New guidelines from the American Heart Association (AHA) and the American College of Cardiology (ACC) for detection, prevention, management and treatment of high blood pressure have redefined high blood pressure for first time in 14 years. The guidelines were presented November 13, 2017 at AHA’s 2017 Scientific Sessions conference in Anaheim
In a change from the older definition of 140/90 and higher, high BP is now defined as systolic BP 130 mm Hg and higher, or diastolic BP 80 and higher. By lowering the definition of high BP, the guidelines recommend earlier intervention to prevent further increases in blood pressure and the complications of hypertension. The importance of using proper technique to measure BP has been emphasized. Blood pressure levels should be based on an average of two to three readings on at least two different occasions.
The new guidelines have eliminated the category of prehypertension, which was used for blood pressures with a top number (systolic) between 120-139 mm Hg or a bottom number (diastolic) between 80-89 mm Hg. People with those readings now will be categorized as having either Elevated (120-129 and less than 80) or Stage I hypertension (130-139 or 80-89).
Previous guidelines classified 140/90 mm Hg as Stage 1 hypertension. This level is classified as Stage 2 hypertension under the new guidelines.
High blood pressure should be treated earlier with lifestyle changes and in some patients with medication at 130/80 mm Hg rather than 140/90.

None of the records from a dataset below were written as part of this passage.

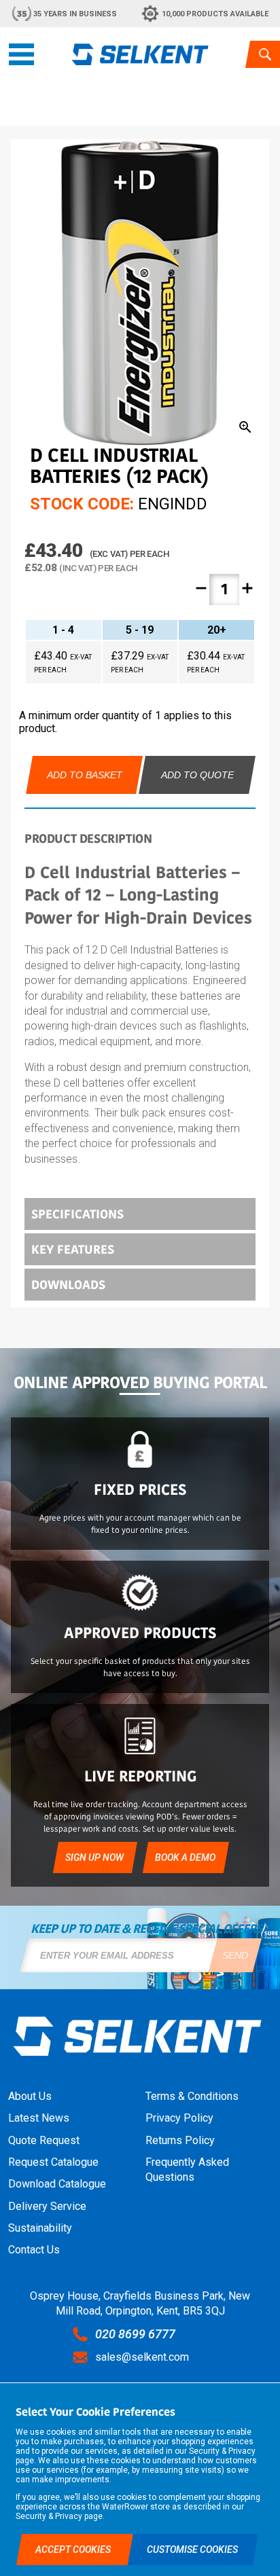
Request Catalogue (53, 2162)
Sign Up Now (94, 1857)
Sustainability (40, 2227)
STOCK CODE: (82, 503)
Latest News (38, 2117)
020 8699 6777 (135, 2334)
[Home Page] (140, 54)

Medication for Stage I hypertension should be prescribed if a patient has already had a cardiovascular event such as a heart attack or stroke, or is at high risk of heart attack or stroke based on age, the presence of diabetes mellitus, chronic kidney disease or calculation of atherosclerotic risk.
Blood pressure categories in the new guideline are:
· Normal: Less than 120/80 mm Hg;
· Elevated: Top number (systolic) between 120-129 and bottom number (diastolic) less than 80;
· Stage 1: Systolic between 130-139 or diastolic between 80-89;
· Stage 2: Systolic at least 140 or diastolic at least 90 mm Hg;
· Hypertensive crisis: Top number over 180 and/or bottom number over 120, with patients needing prompt changes in medication if there are no other indications of problems, or immediate hospitalization if there are signs of organ damage.